Modern publishers prefer to direct books toward
specific target markets, and this book is said to be aimed at
the undergraduate senior or beginning graduate student
special topics course on hydrogen bonding. Whether there really
are many such courses and whether this book would serve as
a textbook is debatable. On the other hand, it will be a
valuable reference for all chemists interested in hydrogen bonding
in structural chemistry, supermolecular chemistry,
and biomolecular recognition. It has long been a tradition
in scholarship for a master to put together a general
treatment of the topic that was the focus of his or her career. An
understanding of the special relationships among otherwise
diverse observations becomes apparent only through prolonged
attention and it is good to pass this perspective to future
scholars. What better reason can a book have for its existence?

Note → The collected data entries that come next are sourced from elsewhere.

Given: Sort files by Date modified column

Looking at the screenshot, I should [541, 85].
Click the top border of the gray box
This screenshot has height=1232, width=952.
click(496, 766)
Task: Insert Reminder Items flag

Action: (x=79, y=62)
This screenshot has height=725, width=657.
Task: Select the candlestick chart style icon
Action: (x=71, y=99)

The book begins with a brief (too brief?)
historical perspective on hydrogen bonding. This is followed by a
chapter describing various modern theoretical descriptions of
hydrogen bonds, including the Morokuma decomposition of
H-bond energies into contributing attractive and repulsive terms
and descriptions of H-bond potential energy diagrams. The
subsequent three chapters on strong, moderate, and weak
hydrogen bonds are illustrated with example structures ranging
from the hydrogen bifluoride ion to acetylene p interactions.

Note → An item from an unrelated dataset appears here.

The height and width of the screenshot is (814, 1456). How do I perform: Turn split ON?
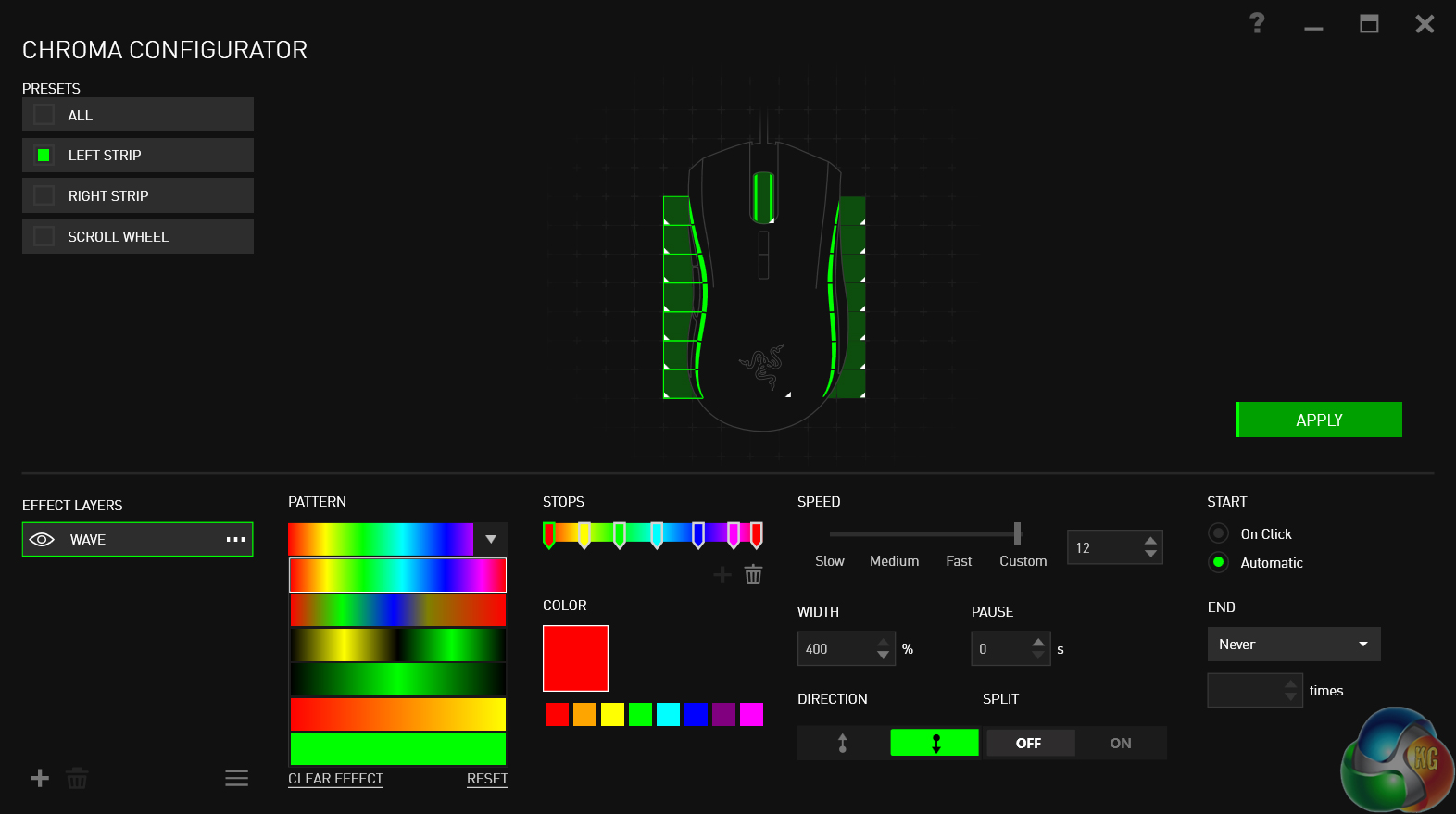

There are five chapters covering special topics including
water hydrates, clathrates, hydrogen bonding in biomolecules,
and finally a chapter giving a brief description of physical
and calculational methods for studying hydrogen bonding.
But this book is not organized as a traditional textbook
with general principles pronounced prominently, followed by
more complex details and sophisticated applications to
illustrate these general principles. In this book the reader is
expected to extract general principles from the detailed
experimental results given in a vast number of tables and figures.
The author has collected and compared data from hundreds
of experiments with only minimal verbal exposition. The
book strongly reflects the diffractionist's background of the
author; there are dozens of tables of distances and angles
derived from X-ray or neutron diffraction data. To make the
point that maximal H-bonding need not require a 180° angle
for O-H...O, Jeffrey gives a distribution plot of angle vs
H...O distance for various carbohydrate systems. The comparison
of scatterplots of O-H...O angles vs H...O distances or of the
same angles vs O-to-O distances for carbohydrates show that
the latter parameter is relatively insensitive to angle or
hydrogen bond distance. Students using this as a textbook may be
put off by this reliance on tabular and graphics information
and the lack of written comments. Their frustration would
be further kindled when important concepts are left
undefined and methods unexplained. As examples, the
conic-correction factor for bond angles in crystal structures is mentioned
at least twice but never explained; type I and II clathrate
hydrates are described in a table but never defined in words.
Many tables and figures require more explanation than is given
either in the legend or the text. There are also some
incorrectly drawn structural formulas, especially in Chapter 3.
For the more sophisticated reader this abundance of
tables and figures is a virtue. There is nowhere else one can go
for such a wealth of information and a comparison of the
hydrogen bonding features of such a wide variety of
compounds. The focus is on the recent literature, with more than 750
references covering up to 1995, and the experienced reader
can go to that literature for expanded descriptions.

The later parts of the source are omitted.